When the war started, the company was about to ship its first batch of nanosatellites to its Kickstarter backers. But instead, the satellites were taken apart and their components handed over to the military for use in communication equipment and drones.
The company’s 3D printers received new orders. Instead of satellite parts, they are now churning out bits for gun upgrades.

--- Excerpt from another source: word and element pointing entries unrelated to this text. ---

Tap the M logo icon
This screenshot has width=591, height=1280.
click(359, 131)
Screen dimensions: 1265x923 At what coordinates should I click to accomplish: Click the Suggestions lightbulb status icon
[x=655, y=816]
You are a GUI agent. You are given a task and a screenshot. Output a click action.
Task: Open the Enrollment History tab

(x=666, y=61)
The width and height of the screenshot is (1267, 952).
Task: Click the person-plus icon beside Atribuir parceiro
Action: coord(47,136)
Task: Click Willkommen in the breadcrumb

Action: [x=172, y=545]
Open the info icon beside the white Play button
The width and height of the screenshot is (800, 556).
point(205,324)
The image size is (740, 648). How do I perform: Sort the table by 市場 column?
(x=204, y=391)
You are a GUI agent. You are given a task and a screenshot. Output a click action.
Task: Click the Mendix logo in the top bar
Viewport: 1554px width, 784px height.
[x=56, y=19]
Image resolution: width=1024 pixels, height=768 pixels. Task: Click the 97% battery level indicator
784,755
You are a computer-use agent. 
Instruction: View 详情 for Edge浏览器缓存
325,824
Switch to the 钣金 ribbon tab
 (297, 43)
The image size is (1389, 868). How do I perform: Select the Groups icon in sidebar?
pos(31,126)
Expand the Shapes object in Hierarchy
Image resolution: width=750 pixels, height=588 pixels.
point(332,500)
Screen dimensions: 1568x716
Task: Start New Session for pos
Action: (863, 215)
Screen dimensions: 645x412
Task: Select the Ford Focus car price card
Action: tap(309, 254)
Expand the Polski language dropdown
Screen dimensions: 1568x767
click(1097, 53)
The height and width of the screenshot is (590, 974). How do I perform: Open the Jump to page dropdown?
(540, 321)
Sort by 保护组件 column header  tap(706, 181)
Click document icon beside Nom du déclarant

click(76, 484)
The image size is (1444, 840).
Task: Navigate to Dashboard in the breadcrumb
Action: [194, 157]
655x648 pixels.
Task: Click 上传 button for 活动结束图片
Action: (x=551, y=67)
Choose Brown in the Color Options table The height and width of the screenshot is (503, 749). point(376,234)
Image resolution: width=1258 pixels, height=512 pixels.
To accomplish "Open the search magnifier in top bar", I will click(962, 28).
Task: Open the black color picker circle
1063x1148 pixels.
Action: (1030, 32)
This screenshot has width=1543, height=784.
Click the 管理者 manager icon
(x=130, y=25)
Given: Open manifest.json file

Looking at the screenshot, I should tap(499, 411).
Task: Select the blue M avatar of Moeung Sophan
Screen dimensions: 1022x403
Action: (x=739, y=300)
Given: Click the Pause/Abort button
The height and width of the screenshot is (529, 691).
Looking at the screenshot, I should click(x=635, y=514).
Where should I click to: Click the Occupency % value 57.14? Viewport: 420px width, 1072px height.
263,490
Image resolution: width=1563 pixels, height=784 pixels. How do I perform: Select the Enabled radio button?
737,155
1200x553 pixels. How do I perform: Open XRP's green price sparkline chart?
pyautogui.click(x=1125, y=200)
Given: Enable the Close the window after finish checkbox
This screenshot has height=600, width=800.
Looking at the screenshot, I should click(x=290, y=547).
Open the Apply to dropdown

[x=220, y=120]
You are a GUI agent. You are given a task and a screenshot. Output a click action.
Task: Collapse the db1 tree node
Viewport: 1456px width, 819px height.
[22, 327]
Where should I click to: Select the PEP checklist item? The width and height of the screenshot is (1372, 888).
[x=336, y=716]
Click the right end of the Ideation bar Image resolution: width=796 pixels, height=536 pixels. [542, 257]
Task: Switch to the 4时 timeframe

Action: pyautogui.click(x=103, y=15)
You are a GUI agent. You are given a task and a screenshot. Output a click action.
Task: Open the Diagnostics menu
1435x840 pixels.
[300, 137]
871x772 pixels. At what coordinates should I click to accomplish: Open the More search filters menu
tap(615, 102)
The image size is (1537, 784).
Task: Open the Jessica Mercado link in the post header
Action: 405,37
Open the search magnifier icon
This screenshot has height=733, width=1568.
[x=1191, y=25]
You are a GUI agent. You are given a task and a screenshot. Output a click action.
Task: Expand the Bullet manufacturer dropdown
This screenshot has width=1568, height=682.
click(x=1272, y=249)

Several of the company’s staff members joined Territorial Defense and Cyber Forces.
“Our CAD [Computer-Aided Design] modeling engineer Taras Moshchanskyi sits in the trench with a gun, a Vernier caliper [a tool for precise measurements], and a laptop,” the company’s chief technology officer Dmytro Khmara told Space.com. “In between rotations, he models upgrades for old Soviet AK-74 [assault rifles], which we are printing on our 3D printers.”
Also in Kyiv, aerospace PhD student Ihor suspended his studies at Ukraine’s prestigious Igor Sikorsky Kyiv Polytechnic Institute to volunteer his skills to keep military technology in shape.
“When martial law came into force last month, I was not drafted in the army since I have no military experience,” Ihor told Space.com. “But some of my acquaintances were taken to the army and said that they had big problems with various types of equipment and that there were no people that could fix it. So they recommended me and some of my colleagues to do such repairs.”